Ich bin nichts als ein Glasauge, ein armes Glasauge – und doch, auch ich habe meine Geschichte. Meine Geschichte hat keine Handlung – welche Handlung kann ein armes farbiges Glas haben? - doch ihre Umstände sind derartig, dass sich die Mühe lohnen mag, dass ich davon erzähle.

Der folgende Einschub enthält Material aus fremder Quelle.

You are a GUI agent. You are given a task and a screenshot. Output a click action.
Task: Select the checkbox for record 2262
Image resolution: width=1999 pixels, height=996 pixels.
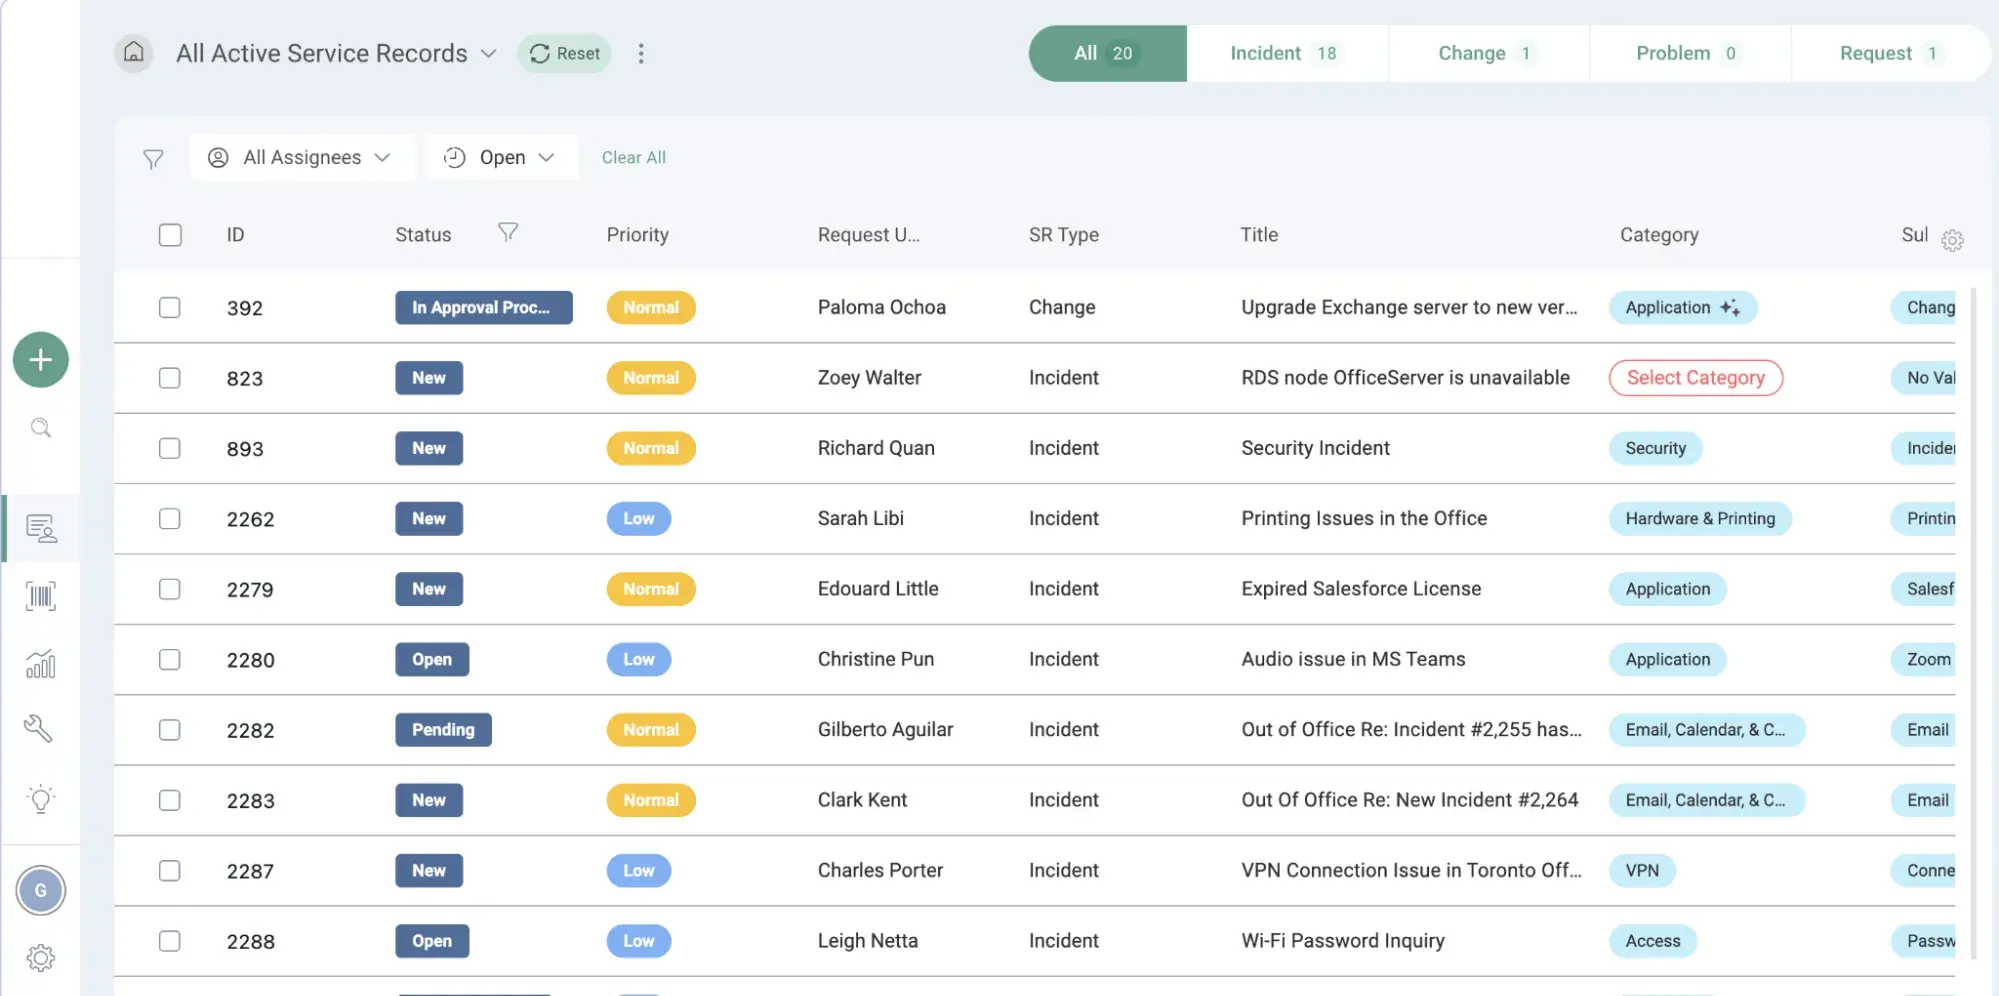(x=170, y=519)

Ich erinnere mich dennoch nicht an mein Leben, außer von dem Tag an, an dem ich mich in einem Schaufenster wiederfand, in einem kleinen Pappschächtelchen, das mit Watte ausgelegt war, zusammen mit vierzehn anderen Glasaugen genau wie ich, vorsichtig der Reihe nach und entsprechend ihrer Farbe hineingelegt, denn jedes von den vierzehn Glasaugen hatte seine eigene Farbe. Das letzte, rechts, war ein schwarzes, lebhaftes Auge – ein Auge mit tiefschwarzer Pupille, ein „afrikanisches“ Auge, mit glänzenden, schimmernden Reflexionen. Das neben ihm war heller. Die nächsten waren braun, von rotbraun bis honigfarben. Es schlossen sich die dunkelgrauen an bis zum grau-blauen, dem meerfarbenen. Die letzten waren alle blau. Ich war zwischen honigfarben und aschgrau untergebracht. Ich war ein dunkelgrünes Auge – ein außergewöhnliches Auge, ohnegleichen in seiner Art, konnte man sagen …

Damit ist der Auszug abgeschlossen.